=== The records ===

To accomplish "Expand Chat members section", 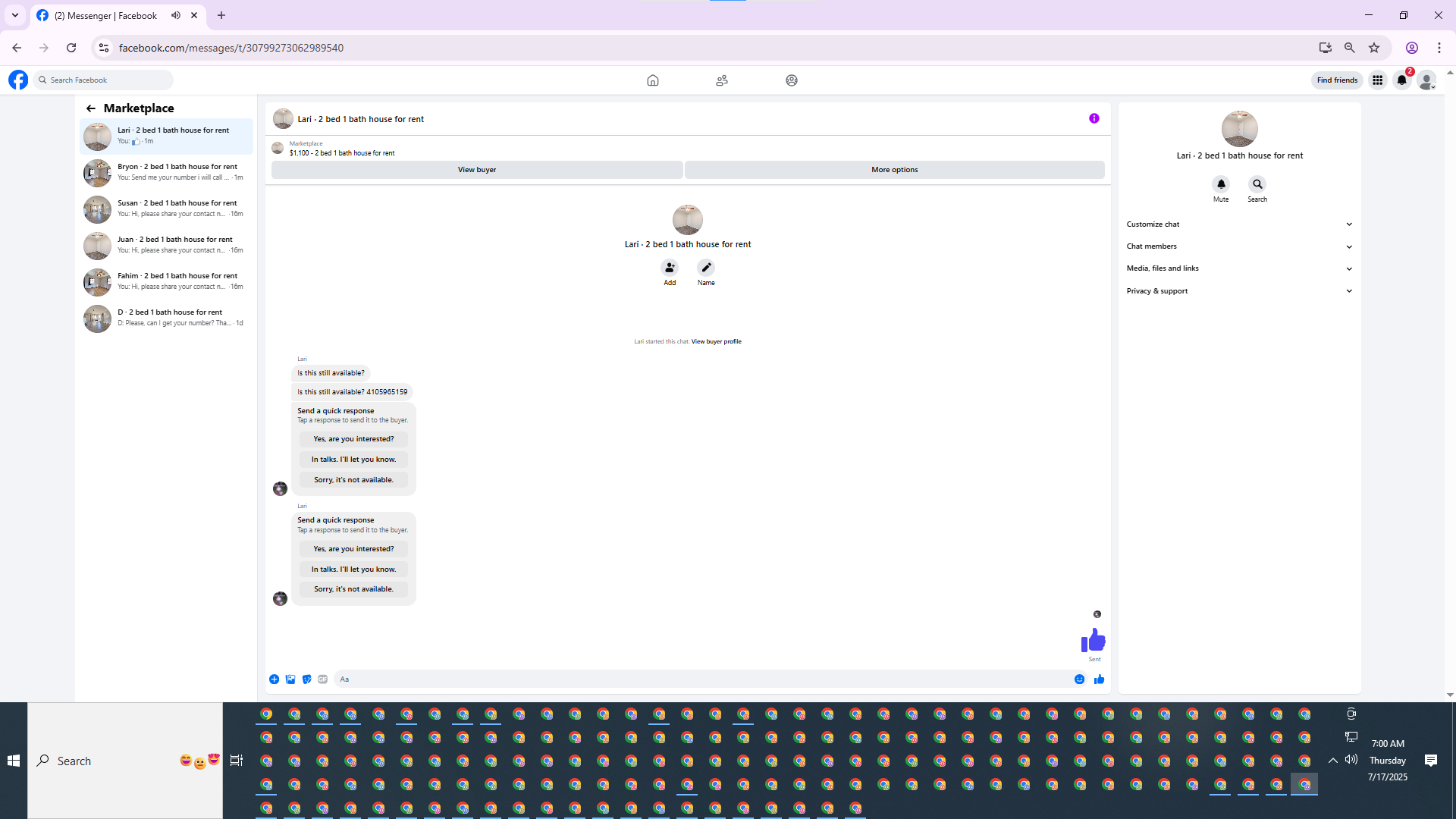I will pos(1239,246).
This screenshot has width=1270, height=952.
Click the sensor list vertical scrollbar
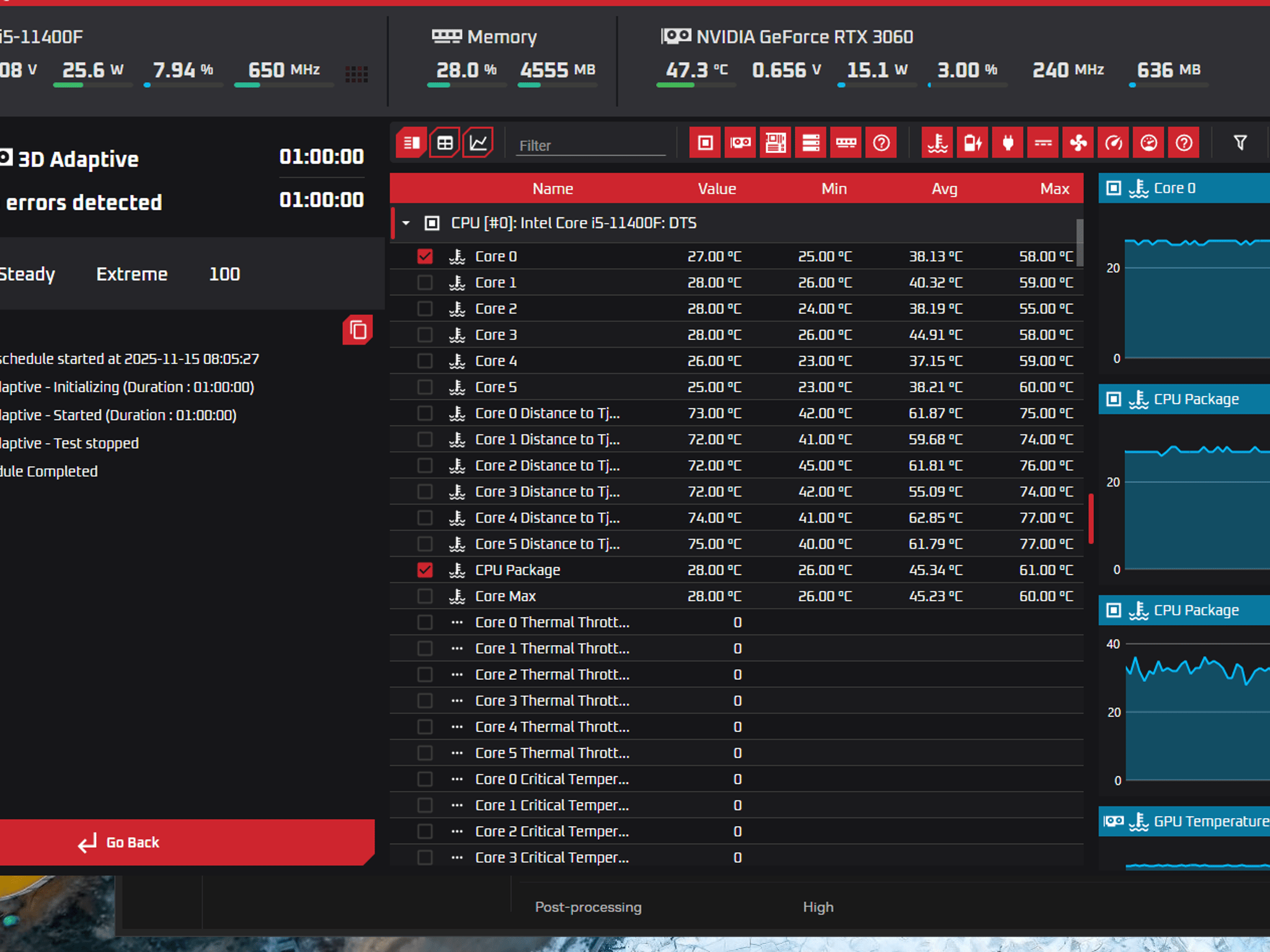click(1080, 242)
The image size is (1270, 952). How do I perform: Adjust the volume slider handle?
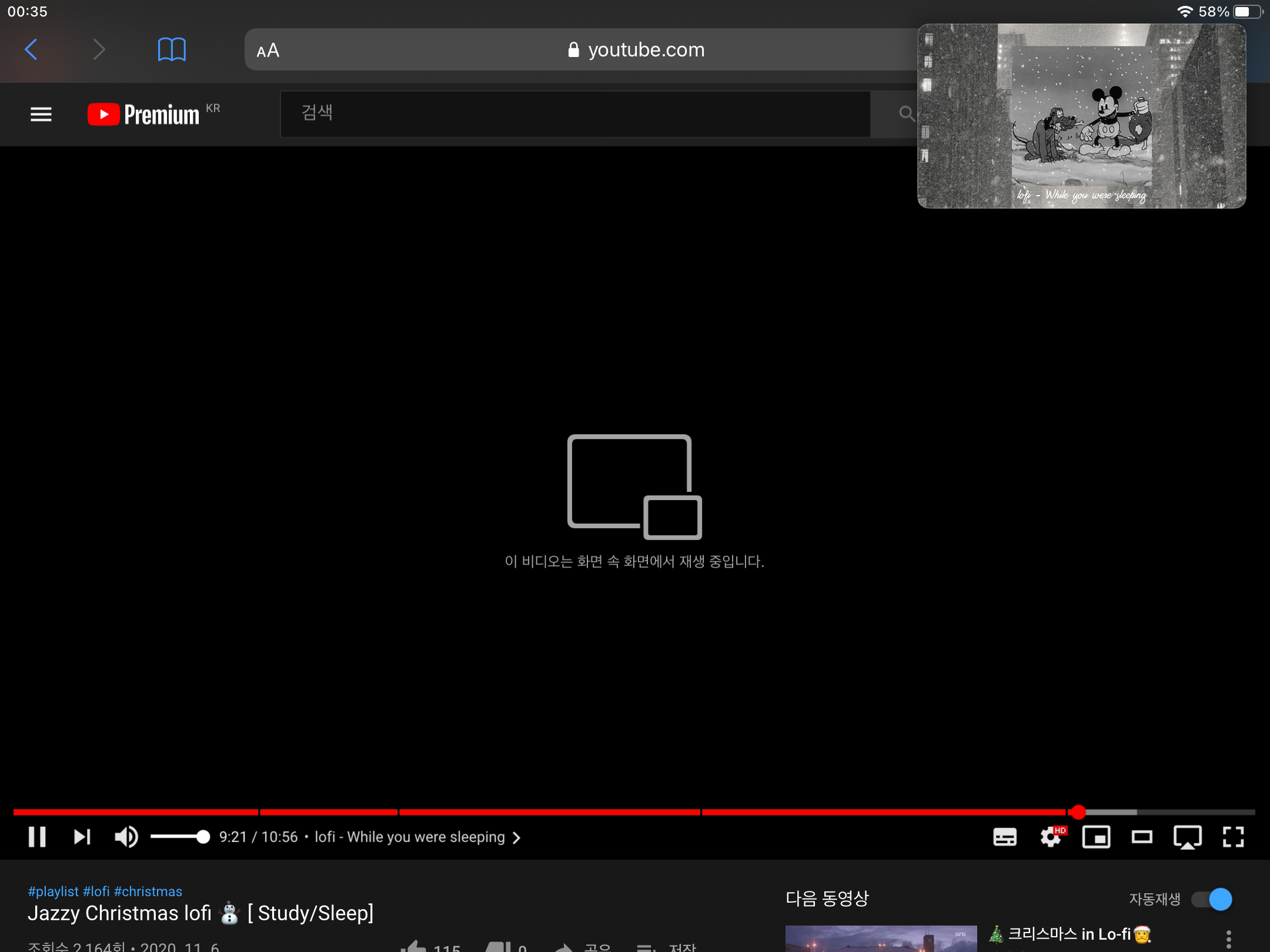(x=203, y=837)
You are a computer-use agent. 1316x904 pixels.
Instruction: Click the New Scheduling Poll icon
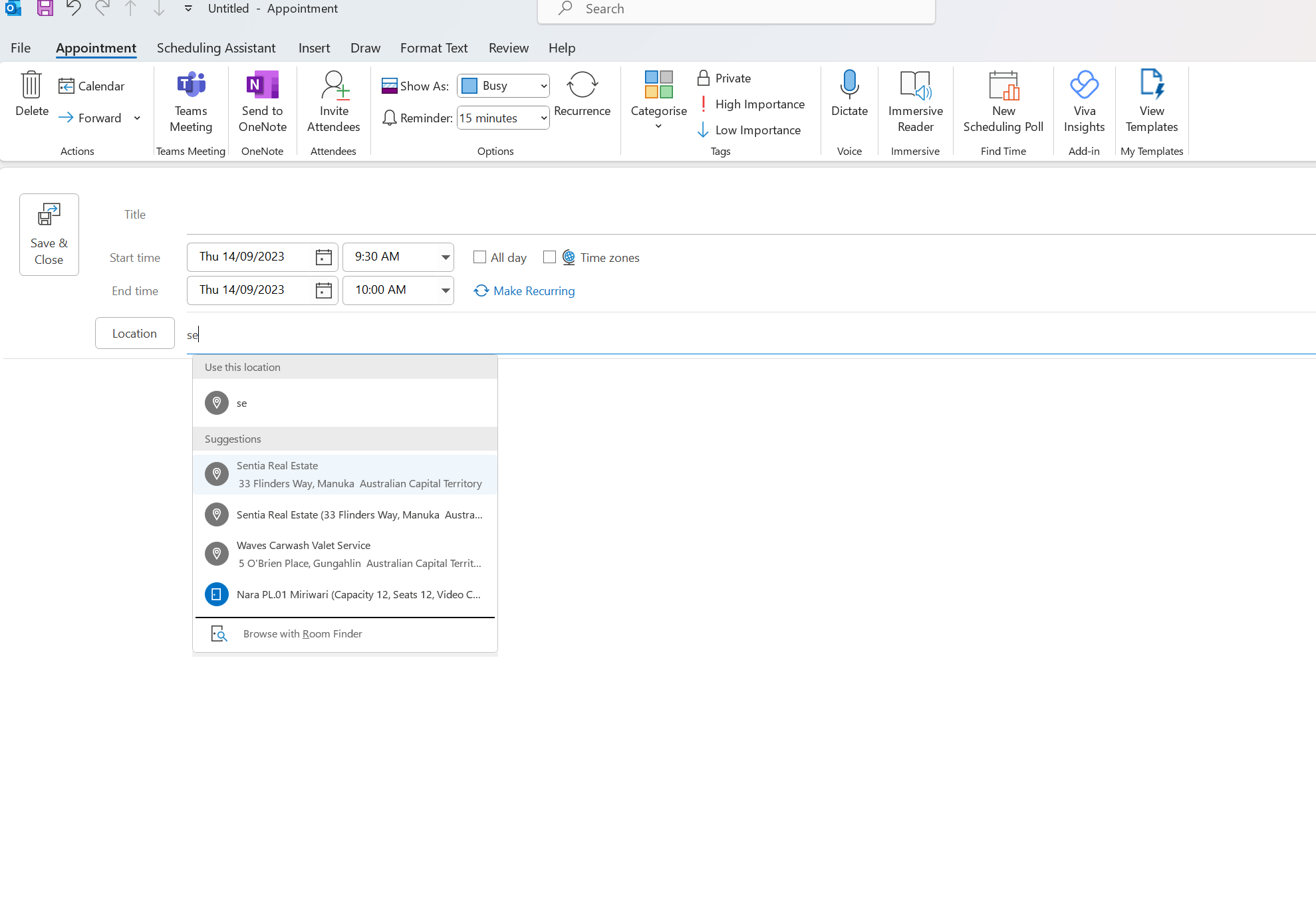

===

# What you are asked to do
Reproduce exactly, and only, the lines from the one holding "You are a computer-use" through the final line of the entries. Do not include the pictures.

# Response box
You are a computer-use agent. 1316x904 pixels.
Instruction: Click the New Scheduling Poll icon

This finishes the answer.